-- Begin Source records --
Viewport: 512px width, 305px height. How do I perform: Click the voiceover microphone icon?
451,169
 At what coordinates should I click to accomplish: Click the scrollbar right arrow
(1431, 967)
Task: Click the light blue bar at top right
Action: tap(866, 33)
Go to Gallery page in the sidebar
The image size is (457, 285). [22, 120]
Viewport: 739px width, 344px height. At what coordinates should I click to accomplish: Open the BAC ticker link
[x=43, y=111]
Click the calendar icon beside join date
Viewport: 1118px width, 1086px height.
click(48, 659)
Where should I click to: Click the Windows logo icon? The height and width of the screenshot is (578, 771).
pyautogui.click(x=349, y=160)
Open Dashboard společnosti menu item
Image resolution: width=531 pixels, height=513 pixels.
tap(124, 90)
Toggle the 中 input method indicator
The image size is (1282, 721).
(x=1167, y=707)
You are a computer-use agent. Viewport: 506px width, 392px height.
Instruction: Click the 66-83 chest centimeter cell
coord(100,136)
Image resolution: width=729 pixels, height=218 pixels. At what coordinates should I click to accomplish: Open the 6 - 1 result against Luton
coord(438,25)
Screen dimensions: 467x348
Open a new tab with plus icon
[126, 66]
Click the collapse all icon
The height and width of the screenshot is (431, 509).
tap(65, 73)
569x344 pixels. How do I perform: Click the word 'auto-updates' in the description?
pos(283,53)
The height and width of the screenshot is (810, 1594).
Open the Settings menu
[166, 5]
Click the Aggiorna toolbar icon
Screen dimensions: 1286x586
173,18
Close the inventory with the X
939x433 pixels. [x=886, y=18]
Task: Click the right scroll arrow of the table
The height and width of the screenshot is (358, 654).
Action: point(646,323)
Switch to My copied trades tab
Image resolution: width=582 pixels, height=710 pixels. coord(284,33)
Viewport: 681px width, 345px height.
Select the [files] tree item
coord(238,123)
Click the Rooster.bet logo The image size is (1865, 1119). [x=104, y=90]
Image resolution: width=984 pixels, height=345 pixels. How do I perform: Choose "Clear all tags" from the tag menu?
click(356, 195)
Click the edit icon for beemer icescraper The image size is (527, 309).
-- End Source records --
● **Aim**:
Copy out all of the items above line by line, with no change to any word, number or symbol.

● **Exercise response**:
Viewport: 512px width, 305px height. How do I perform: Click the voiceover microphone icon?
451,169
 At what coordinates should I click to accomplish: Click the scrollbar right arrow
(1431, 967)
Task: Click the light blue bar at top right
Action: tap(866, 33)
Go to Gallery page in the sidebar
The image size is (457, 285). [22, 120]
Viewport: 739px width, 344px height. At what coordinates should I click to accomplish: Open the BAC ticker link
[x=43, y=111]
Click the calendar icon beside join date
Viewport: 1118px width, 1086px height.
click(48, 659)
Where should I click to: Click the Windows logo icon? The height and width of the screenshot is (578, 771).
pyautogui.click(x=349, y=160)
Open Dashboard společnosti menu item
Image resolution: width=531 pixels, height=513 pixels.
tap(124, 90)
Toggle the 中 input method indicator
The image size is (1282, 721).
(x=1167, y=707)
You are a computer-use agent. Viewport: 506px width, 392px height.
Instruction: Click the 66-83 chest centimeter cell
coord(100,136)
Image resolution: width=729 pixels, height=218 pixels. At what coordinates should I click to accomplish: Open the 6 - 1 result against Luton
coord(438,25)
Screen dimensions: 467x348
Open a new tab with plus icon
[126, 66]
Click the collapse all icon
The height and width of the screenshot is (431, 509).
tap(65, 73)
569x344 pixels. How do I perform: Click the word 'auto-updates' in the description?
pos(283,53)
The height and width of the screenshot is (810, 1594).
Open the Settings menu
[166, 5]
Click the Aggiorna toolbar icon
Screen dimensions: 1286x586
173,18
Close the inventory with the X
939x433 pixels. [x=886, y=18]
Task: Click the right scroll arrow of the table
The height and width of the screenshot is (358, 654).
Action: point(646,323)
Switch to My copied trades tab
Image resolution: width=582 pixels, height=710 pixels. coord(284,33)
Viewport: 681px width, 345px height.
Select the [files] tree item
coord(238,123)
Click the Rooster.bet logo The image size is (1865, 1119). [x=104, y=90]
Image resolution: width=984 pixels, height=345 pixels. How do I perform: Choose "Clear all tags" from the tag menu?
click(356, 195)
Click the edit icon for beemer icescraper The image size is (527, 309).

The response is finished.